PROVIDED INFORMATION:
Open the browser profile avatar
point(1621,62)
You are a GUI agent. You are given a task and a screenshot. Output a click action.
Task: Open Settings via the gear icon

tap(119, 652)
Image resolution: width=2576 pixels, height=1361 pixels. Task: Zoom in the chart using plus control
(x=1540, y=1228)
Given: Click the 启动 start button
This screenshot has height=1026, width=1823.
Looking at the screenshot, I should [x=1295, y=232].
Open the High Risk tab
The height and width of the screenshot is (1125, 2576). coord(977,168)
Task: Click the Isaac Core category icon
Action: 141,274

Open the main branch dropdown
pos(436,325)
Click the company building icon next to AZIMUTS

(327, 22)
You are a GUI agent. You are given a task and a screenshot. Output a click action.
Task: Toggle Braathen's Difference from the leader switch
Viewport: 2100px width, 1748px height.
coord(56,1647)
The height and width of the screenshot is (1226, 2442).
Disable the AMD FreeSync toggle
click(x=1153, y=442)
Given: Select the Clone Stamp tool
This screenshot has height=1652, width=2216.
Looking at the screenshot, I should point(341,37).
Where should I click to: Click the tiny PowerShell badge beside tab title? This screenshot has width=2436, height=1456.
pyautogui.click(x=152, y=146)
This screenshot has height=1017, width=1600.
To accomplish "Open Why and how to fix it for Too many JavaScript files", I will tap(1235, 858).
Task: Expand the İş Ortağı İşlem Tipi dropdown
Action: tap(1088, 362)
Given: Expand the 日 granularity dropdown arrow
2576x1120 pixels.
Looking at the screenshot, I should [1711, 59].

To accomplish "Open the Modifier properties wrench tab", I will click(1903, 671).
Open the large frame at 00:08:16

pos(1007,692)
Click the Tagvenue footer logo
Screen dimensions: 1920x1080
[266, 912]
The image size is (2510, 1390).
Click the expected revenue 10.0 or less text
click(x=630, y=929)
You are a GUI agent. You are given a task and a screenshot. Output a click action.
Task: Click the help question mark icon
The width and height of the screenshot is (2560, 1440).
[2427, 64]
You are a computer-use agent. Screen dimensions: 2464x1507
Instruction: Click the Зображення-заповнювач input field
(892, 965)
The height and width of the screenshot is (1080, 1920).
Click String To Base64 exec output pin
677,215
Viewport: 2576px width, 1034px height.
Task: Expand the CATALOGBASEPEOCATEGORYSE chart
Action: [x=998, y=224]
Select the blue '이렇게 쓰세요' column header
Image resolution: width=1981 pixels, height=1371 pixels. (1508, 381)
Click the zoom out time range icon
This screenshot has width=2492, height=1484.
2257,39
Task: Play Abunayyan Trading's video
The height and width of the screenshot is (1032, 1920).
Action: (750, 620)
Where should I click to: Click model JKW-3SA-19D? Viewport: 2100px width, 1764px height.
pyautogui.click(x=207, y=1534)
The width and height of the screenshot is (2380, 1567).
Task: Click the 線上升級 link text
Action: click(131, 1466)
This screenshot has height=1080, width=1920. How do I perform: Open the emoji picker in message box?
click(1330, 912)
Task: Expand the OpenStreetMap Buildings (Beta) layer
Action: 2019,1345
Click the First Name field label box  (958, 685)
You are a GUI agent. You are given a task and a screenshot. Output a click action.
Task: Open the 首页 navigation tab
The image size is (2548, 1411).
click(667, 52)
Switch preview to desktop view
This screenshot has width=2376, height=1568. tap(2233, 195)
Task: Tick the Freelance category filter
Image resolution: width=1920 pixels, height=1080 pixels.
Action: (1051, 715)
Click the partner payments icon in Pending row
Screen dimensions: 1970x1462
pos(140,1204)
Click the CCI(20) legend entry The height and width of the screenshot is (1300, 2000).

WHAT IS EXPECTED: Every line from the one containing "Switch preview to desktop view" through the end of the material above should be retyped exactly; please include nothing else.

WRITTEN RESPONSE:
Switch preview to desktop view
This screenshot has width=2376, height=1568. tap(2233, 195)
Task: Tick the Freelance category filter
Image resolution: width=1920 pixels, height=1080 pixels.
Action: (1051, 715)
Click the partner payments icon in Pending row
Screen dimensions: 1970x1462
pos(140,1204)
Click the CCI(20) legend entry The height and width of the screenshot is (1300, 2000).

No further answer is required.